Too many cooks spoil the broth – star managers do best

When an equity fund run by a single manager takes an extra manager on board, portfolio concentration decreases and performance goes down. That’s the main conclusion of fresh research published by the CFA Institute.

|

PA Europe

A fund’s annual (three-factor) alpha decreases by 26 basis points when an extra manager comes on board. Every extra manager to be added to a fund constitutes an additional drag on performance, of up to 128 basis points.

However, more managers also has a benefit for investors, as expense ratios are lowered by up to 47 basis points when the management design is changed from a single manager to multiple managers.

Importantly, these results are also valid in reverse. So if the number of managers on a fund is cut, performance improves and the portfolio becomes more concentrated.

Concentration benefits

The study also confirms previous research that funds with concentrated portfolios perform better. Funds run by a single manager tend to have higher portfolio concentration, both across and within sectors, than funds with multiple managers, which gives star managers an additional edge.

As a fund’s portfolio becomes more concentrated in a few industry sectors, its performance improves significantly, the authors show. When relative portfolio concentration moves from the lowest quartile to the top-quartile, a fund’s annual performance improves by more than 3%.

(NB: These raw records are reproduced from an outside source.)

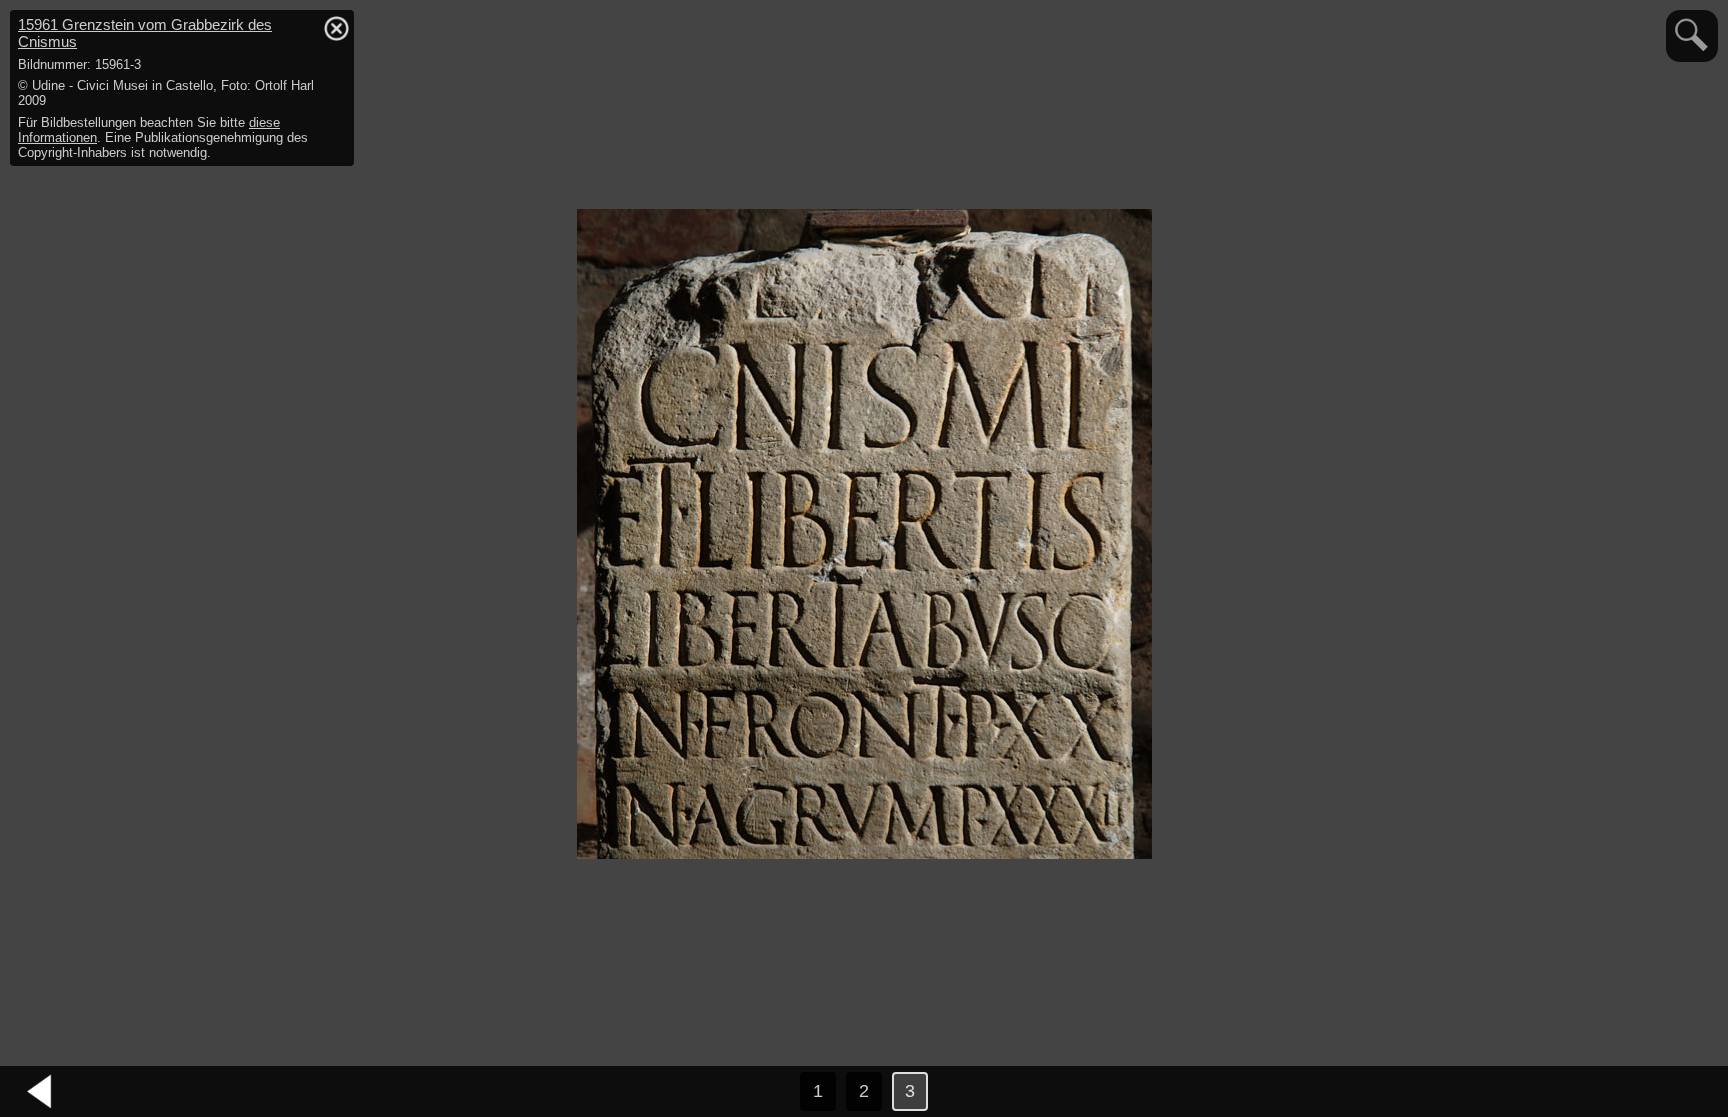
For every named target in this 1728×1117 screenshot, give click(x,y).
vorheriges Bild (40, 1092)
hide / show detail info (336, 28)
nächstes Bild (1688, 1092)
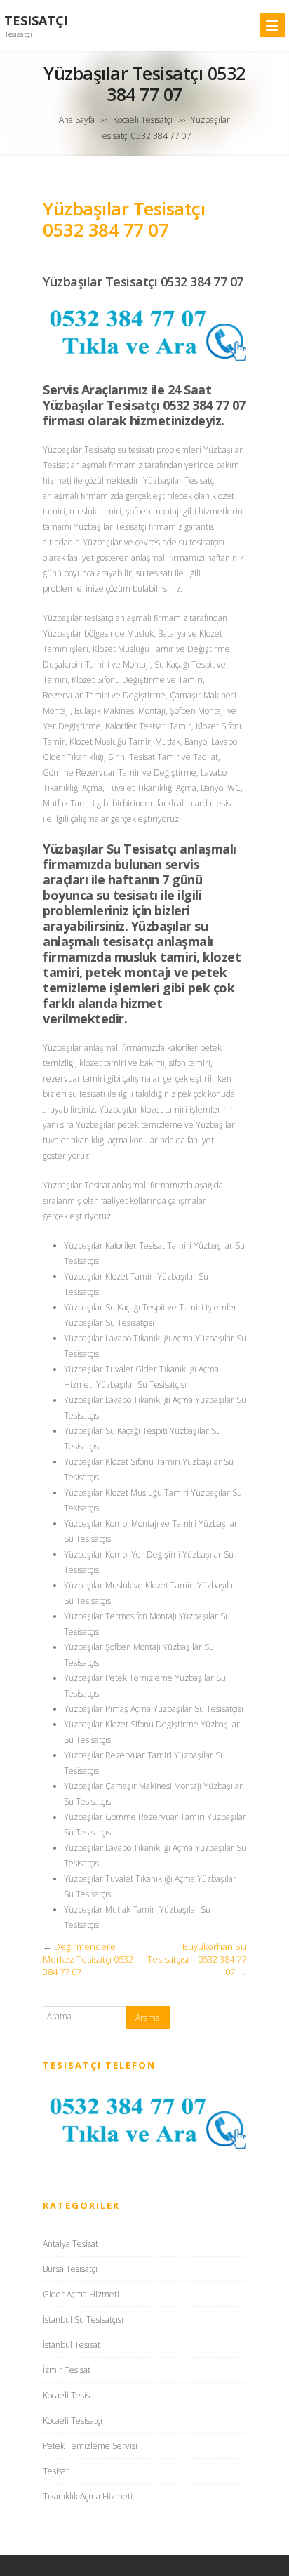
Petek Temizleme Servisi (90, 2446)
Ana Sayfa (77, 120)
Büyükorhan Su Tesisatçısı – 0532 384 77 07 (196, 1959)
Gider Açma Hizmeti (81, 2294)
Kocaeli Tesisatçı (143, 120)
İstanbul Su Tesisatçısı (83, 2319)
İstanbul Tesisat (71, 2345)
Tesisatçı (36, 21)
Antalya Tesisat (70, 2244)
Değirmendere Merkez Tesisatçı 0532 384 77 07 (88, 1959)
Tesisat (56, 2471)
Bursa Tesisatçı (70, 2269)
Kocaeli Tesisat (70, 2395)
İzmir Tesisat (66, 2370)
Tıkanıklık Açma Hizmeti (88, 2496)
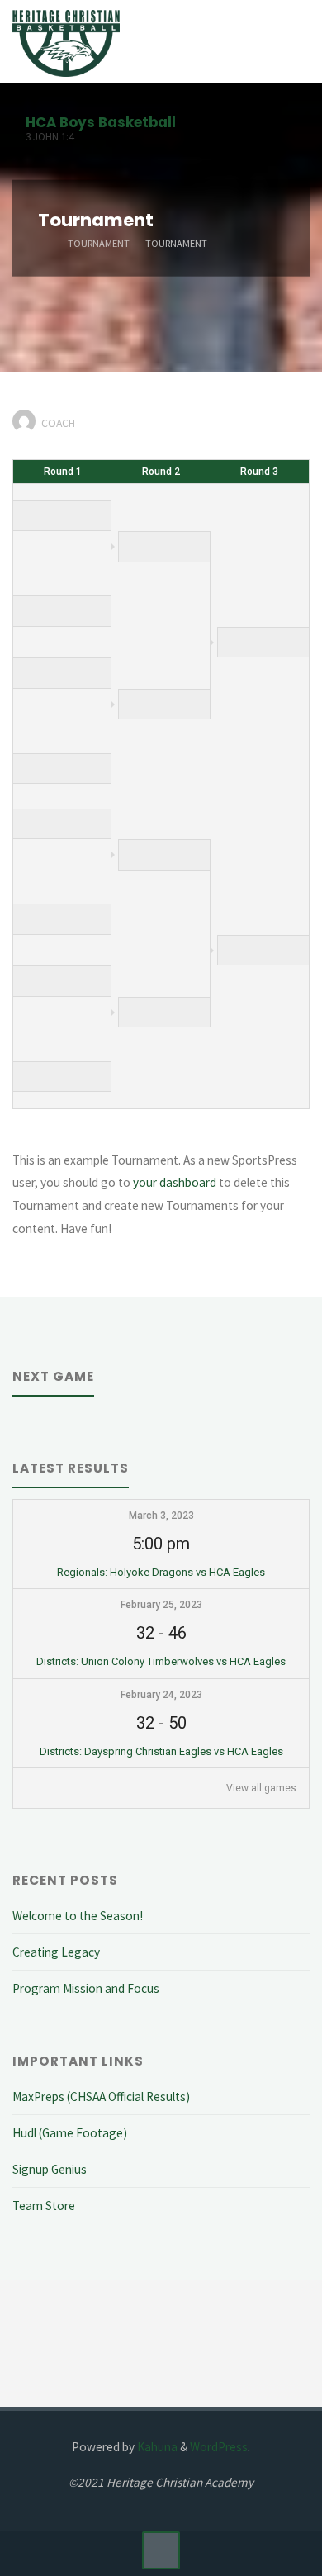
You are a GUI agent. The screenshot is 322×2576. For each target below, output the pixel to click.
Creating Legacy (56, 1952)
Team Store (43, 2205)
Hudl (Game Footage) (69, 2133)
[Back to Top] (161, 2550)
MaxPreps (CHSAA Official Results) (101, 2096)
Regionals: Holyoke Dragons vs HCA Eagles (161, 1572)
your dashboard (174, 1182)
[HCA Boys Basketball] (66, 42)
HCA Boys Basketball (101, 122)
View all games (261, 1788)
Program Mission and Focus (85, 1988)
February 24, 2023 (161, 1695)
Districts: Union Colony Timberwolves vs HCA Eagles (161, 1661)
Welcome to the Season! (77, 1916)
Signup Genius (49, 2169)
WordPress (219, 2447)
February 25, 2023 (161, 1605)
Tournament (99, 242)
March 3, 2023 (161, 1515)
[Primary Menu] (292, 41)
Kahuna (156, 2447)
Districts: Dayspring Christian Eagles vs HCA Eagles (161, 1751)
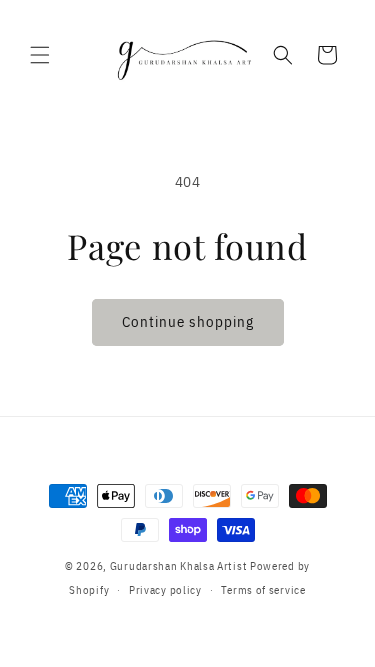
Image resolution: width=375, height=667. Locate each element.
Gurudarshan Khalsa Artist (179, 566)
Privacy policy (165, 590)
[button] (40, 55)
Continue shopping (188, 321)
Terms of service (263, 590)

However, the sample used in the study has a lot of funds that could probably be classified as closet trackers. The 3895 funds used in their research have a staggering 144 holdings on average, with one of the funds (which is almost certainly a trackers of some sort) holding as many as 3025 stocks. As recent research by Nomura asset management showed that portfolio diversification benefits stop at 40 stocks, it’s likely that the performance of many of the funds in the study suffered from ‘overdiversification’.